Кукушата, или Жалобная песнь для успокоения сердца - Приставкин Анатолий Игнатьевич. Страница 15

Я вспомнил про сверток и спросил:

— Можно посмотреть?

Маша сказала:

— Это теперь твое.

Я развернул сверток. Там лежала серенькая книжечка, и на первой ее странице было написано: «Егоров Сергей Антонович». А еще круглая печать. И большими буквами сверху: "Сберегательные трудовые кассы СССР. Счет «4102», а внизу мелко: «Заведующий сберегательной кассой (контролер)» и подпись. Я перевернул еще страницу, она была пуста. Почти пуста. Только сверху, в левом углу стояла цифра. Я сразу ее не понял, она была какая-то странная, будто одни нули.

Маша наклонилась и спросила тихо:

— Ну? Ты разобрал? Сколько он тебе оставил?

Я покачал головой. Ничего я не разобрал. Но слово «оставил» вызвало у меня странное чувство. Мне захотелось плакать.

— Он боялся, что ты один пропадешь… Он спешил что-то сделать. Он сказал: «Я ему в жизни уже ничем не помогу. И он пропадет. Пусть хоть это будет… На черный день…»

— А сколько здесь? — я и правда не мог никак прочесть эту странную цифру. Хотя в цифрах-то я разбирался.

Маша тихо засмеялась.

— Вот глупый. Ну, читай. Это что? Сто, да? И еще нули.

— А что получается?

— Подумай!

Я подумал.

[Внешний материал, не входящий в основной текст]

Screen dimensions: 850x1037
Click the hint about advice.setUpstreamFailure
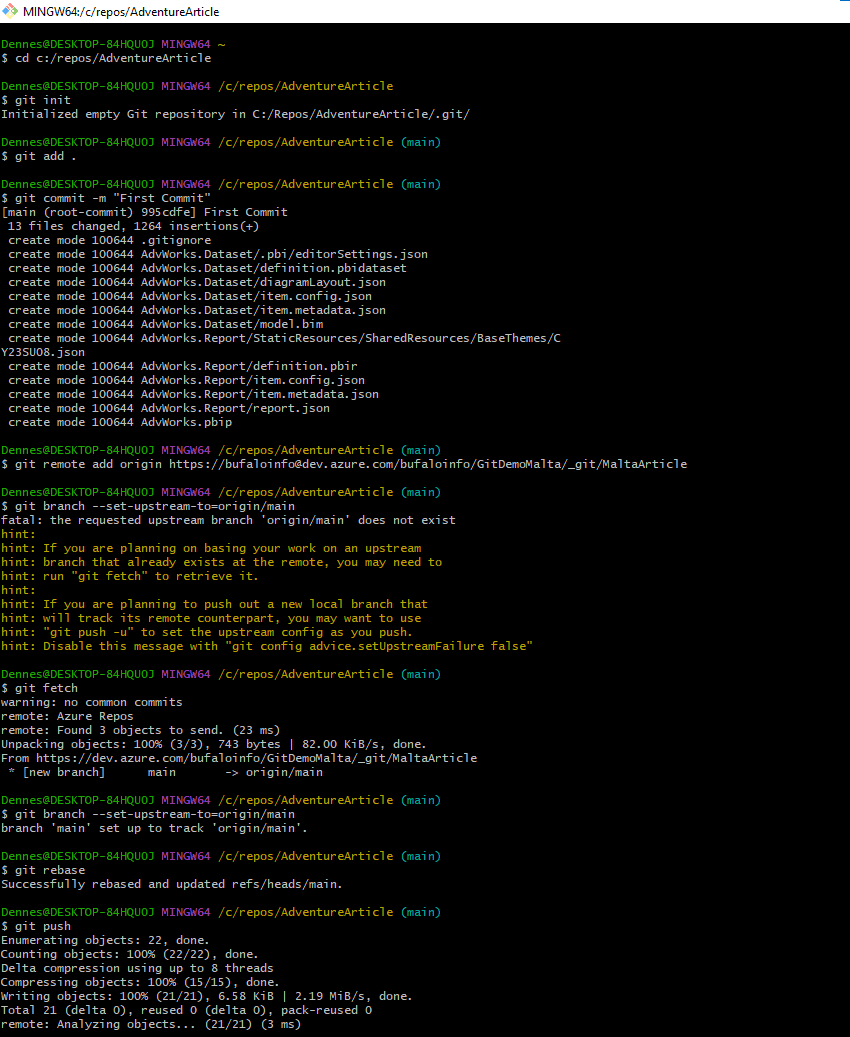coord(266,646)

У меня ничего не получилось.

— Сто тысяч получается, — произнесла странно Маша и опять посмотрела по сторонам. — А теперь спрячь… Далеко, далеко, Сергей, очень далеко спрячь!

Она взяла книжечку у меня из рук, снова завернула ее в бумагу, пока я тупо размышлял о деньгах. Что такое сто тысяч, если у меня в жизни самое большое было три рубля. Да и то давно. А сто рублей я видел один раз в чужих руках. А сколько же теперь у меня будет тех увиденных мной сотен? Раз увидел, два увидел, три… Так чокнуться можно. А больше ничего мне в голову не приходило. Ничего, кроме тупой, как полено, мысли, что эта чужая книжка мне не нужна. Зачем она мне? Вот десятку я бы взял… И сотню. Но сотню, может, и не стал бы, из-за нее тут в поселке голову оторвут.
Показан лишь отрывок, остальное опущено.